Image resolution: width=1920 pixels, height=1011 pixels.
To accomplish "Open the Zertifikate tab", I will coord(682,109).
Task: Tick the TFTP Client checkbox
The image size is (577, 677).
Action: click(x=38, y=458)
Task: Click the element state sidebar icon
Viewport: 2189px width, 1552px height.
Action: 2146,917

■ **TASK**:
Copy all of the rows above, changing every "Task" to "Goal" and leaving everything else unchanged.

■ **RESPONSE**:
Image resolution: width=1920 pixels, height=1011 pixels.
To accomplish "Open the Zertifikate tab", I will coord(682,109).
Goal: Tick the TFTP Client checkbox
The image size is (577, 677).
Action: click(x=38, y=458)
Goal: Click the element state sidebar icon
Viewport: 2189px width, 1552px height.
Action: 2146,917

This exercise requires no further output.